Task instructions
1. Answer these questions from the article on colloidal particle paths:
(a) Which print issue of PRL reports the result?
(b) What do the colloidal particles flow through?
(c) What are particles' preferred paths across a washboard potential called?
2. Reproduce word for word the part of the article on colloidal particle paths that begins with the words containing "When particles are" and ends with "quantum versions directly.".

Document excerpt
* * * *
You might expect small particles to bounce around aimlessly when forced through a regularly spaced grid of obstacles. But the 16 September print issue of PRL reports instead that colloidal particles become locked into specific paths when flowing through a Pachinko-like array of laser beams. Researchers say this result could form the basis of a technology to sort colloids or biological molecules.
When particles are forced across a bumpy surface–one riddled with an evenly spread series of depressions–they can follow either the driving force or a particular trail of bumps, according to numerical studies. The second choice is only apparent when the alignment of bumps and the flow direction are at a slight angle to each other. Quantum mechanical systems where particles move across a “washboard potential,” such as electrons moving across waves of charge density, can theoretically display a preference for certain paths, called kinetically locked-in states. But no one has ever seen either the classical or quantum versions directly.
* * * *
Extracted data
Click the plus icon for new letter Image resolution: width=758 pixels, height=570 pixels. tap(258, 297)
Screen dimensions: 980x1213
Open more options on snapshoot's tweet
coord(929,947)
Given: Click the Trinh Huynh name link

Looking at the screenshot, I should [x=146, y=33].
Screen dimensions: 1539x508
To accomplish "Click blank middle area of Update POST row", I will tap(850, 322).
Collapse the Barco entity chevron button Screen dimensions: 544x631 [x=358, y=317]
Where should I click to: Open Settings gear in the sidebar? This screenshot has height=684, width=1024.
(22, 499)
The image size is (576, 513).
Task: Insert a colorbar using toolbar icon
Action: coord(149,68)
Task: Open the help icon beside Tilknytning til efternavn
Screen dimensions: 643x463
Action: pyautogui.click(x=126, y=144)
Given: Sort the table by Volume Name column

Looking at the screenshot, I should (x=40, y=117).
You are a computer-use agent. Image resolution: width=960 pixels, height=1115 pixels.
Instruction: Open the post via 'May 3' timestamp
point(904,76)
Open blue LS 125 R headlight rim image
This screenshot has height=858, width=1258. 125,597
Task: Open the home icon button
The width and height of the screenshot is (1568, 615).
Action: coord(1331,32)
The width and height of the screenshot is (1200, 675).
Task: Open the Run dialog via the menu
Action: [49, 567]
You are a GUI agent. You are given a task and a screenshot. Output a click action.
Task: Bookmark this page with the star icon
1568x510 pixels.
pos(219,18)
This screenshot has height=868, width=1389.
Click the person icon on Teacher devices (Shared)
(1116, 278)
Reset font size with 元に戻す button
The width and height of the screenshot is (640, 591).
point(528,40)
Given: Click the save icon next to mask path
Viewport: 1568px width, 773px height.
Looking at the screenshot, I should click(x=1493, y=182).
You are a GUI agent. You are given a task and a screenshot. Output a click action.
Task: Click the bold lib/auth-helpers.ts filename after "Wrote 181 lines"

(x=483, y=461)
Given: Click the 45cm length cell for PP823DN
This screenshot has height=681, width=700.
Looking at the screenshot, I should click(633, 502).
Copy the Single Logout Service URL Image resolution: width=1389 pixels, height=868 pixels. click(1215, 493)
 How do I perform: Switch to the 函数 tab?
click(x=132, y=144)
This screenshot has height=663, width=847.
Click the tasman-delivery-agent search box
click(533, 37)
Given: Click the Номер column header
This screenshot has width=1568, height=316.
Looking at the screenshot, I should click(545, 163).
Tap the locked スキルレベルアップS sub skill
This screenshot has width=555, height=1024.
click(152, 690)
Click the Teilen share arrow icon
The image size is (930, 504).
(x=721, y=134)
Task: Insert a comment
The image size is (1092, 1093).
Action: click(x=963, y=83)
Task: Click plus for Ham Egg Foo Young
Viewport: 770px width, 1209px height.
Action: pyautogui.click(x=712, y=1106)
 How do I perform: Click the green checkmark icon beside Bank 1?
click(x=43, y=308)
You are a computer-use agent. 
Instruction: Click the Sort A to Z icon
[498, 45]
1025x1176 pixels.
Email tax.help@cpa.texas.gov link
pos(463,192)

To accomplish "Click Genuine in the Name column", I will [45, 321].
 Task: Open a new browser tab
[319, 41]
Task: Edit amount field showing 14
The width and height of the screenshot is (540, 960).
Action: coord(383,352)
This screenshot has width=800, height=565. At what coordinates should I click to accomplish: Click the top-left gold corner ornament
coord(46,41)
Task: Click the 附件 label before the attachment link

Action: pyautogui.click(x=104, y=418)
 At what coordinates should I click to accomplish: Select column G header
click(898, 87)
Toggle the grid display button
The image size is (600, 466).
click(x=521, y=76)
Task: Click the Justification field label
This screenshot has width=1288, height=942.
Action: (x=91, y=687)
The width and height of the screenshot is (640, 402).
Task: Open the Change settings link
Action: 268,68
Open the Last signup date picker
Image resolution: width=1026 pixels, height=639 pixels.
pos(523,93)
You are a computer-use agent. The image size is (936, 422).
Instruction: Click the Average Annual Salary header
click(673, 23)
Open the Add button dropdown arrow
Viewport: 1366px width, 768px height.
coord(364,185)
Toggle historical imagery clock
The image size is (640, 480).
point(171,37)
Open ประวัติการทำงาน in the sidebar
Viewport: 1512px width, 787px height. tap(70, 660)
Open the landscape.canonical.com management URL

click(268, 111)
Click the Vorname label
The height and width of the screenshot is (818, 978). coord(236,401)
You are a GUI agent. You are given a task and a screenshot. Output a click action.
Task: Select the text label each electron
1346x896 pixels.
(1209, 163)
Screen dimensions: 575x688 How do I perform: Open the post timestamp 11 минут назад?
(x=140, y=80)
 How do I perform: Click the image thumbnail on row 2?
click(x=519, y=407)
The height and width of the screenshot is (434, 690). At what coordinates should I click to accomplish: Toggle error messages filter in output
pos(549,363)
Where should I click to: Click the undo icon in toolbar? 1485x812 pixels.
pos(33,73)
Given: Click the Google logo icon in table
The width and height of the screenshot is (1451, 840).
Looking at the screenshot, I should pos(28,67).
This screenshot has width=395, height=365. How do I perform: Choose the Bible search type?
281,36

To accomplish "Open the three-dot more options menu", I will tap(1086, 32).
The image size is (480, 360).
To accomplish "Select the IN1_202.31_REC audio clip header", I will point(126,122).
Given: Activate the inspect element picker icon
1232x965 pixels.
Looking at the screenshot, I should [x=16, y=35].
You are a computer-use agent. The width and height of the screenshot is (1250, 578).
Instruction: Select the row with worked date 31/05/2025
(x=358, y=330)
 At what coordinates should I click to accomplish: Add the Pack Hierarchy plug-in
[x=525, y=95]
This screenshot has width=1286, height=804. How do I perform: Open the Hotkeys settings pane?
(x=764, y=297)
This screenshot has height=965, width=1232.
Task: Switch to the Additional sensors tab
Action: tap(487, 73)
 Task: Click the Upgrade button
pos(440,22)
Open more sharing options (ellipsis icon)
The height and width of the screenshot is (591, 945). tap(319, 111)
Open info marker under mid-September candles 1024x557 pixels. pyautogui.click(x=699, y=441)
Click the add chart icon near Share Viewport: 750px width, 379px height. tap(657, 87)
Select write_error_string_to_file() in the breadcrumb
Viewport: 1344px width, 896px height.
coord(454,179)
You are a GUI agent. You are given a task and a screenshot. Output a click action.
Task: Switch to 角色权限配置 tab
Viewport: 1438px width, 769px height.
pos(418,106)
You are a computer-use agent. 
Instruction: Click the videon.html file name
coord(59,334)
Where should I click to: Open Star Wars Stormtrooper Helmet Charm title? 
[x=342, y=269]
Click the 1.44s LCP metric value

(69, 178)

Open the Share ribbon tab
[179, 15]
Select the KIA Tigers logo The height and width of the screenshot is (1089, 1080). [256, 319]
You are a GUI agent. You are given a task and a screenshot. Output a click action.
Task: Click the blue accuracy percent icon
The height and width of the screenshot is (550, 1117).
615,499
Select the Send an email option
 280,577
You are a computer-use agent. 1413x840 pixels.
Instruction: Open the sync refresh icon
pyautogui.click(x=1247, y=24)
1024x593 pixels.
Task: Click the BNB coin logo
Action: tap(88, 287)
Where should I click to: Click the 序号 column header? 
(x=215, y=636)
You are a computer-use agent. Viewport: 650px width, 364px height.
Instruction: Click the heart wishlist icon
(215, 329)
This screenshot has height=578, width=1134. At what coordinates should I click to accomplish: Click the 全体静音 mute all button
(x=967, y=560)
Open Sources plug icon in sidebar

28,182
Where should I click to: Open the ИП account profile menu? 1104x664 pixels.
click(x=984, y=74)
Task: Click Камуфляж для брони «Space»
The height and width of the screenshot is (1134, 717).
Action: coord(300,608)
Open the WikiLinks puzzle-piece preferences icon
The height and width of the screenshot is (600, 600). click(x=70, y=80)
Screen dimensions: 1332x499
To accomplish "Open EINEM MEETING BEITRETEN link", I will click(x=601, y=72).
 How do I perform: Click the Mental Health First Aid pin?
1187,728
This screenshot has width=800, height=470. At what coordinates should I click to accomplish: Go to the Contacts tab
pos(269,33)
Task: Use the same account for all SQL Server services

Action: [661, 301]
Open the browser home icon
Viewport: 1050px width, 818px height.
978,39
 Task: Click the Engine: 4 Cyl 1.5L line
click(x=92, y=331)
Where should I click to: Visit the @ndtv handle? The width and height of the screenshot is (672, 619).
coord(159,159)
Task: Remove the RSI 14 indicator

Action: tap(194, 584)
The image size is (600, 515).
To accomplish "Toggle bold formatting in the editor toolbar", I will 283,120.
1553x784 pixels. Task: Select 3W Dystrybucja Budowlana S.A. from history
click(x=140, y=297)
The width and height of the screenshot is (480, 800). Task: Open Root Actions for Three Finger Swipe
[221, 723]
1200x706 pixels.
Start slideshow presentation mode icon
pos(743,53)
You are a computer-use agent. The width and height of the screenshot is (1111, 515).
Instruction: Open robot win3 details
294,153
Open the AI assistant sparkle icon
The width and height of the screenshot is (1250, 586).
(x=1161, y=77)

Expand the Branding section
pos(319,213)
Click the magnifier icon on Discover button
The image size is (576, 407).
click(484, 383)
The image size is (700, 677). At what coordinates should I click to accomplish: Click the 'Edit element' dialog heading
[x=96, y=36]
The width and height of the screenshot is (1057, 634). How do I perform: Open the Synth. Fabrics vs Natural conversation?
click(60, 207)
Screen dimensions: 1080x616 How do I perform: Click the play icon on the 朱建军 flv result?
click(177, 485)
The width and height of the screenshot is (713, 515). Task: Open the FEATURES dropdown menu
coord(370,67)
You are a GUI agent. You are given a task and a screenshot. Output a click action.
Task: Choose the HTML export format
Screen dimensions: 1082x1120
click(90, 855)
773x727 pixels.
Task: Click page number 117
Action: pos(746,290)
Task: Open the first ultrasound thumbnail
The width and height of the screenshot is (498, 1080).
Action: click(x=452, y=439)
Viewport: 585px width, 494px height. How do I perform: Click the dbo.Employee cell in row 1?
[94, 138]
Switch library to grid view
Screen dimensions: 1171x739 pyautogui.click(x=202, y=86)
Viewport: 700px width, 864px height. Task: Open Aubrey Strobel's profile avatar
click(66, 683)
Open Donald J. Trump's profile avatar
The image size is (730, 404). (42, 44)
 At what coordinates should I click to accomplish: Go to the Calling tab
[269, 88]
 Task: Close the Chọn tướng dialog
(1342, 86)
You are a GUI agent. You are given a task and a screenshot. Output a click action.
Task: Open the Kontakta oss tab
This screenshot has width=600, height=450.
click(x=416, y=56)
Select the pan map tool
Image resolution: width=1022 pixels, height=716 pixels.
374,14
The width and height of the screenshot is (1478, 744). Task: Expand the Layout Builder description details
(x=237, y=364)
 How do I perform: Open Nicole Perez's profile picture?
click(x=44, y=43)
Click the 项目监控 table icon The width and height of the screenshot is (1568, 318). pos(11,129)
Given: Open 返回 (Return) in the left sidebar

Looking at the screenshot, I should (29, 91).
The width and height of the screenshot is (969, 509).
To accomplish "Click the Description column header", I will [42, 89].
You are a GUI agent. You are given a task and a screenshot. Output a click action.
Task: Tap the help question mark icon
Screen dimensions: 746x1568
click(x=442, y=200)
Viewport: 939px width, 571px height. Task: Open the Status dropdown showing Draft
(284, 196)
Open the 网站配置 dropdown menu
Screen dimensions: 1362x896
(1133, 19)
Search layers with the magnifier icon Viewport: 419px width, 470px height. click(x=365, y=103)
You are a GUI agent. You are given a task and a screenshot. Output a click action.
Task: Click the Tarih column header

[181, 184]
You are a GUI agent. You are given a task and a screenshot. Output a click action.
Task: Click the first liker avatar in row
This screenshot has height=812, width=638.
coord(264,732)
* * * *
Expected outputs
1.
(a) The 16 September print issue.
(b) A Pachinko-like array of laser beams.
(c) Kinetically locked-in states.

2.
When particles are forced across a bumpy surface–one riddled with an evenly spread series of depressions–they can follow either the driving force or a particular trail of bumps, according to numerical studies. The second choice is only apparent when the alignment of bumps and the flow direction are at a slight angle to each other. Quantum mechanical systems where particles move across a “washboard potential,” such as electrons moving across waves of charge density, can theoretically display a preference for certain paths, called kinetically locked-in states. But no one has ever seen either the classical or quantum versions directly.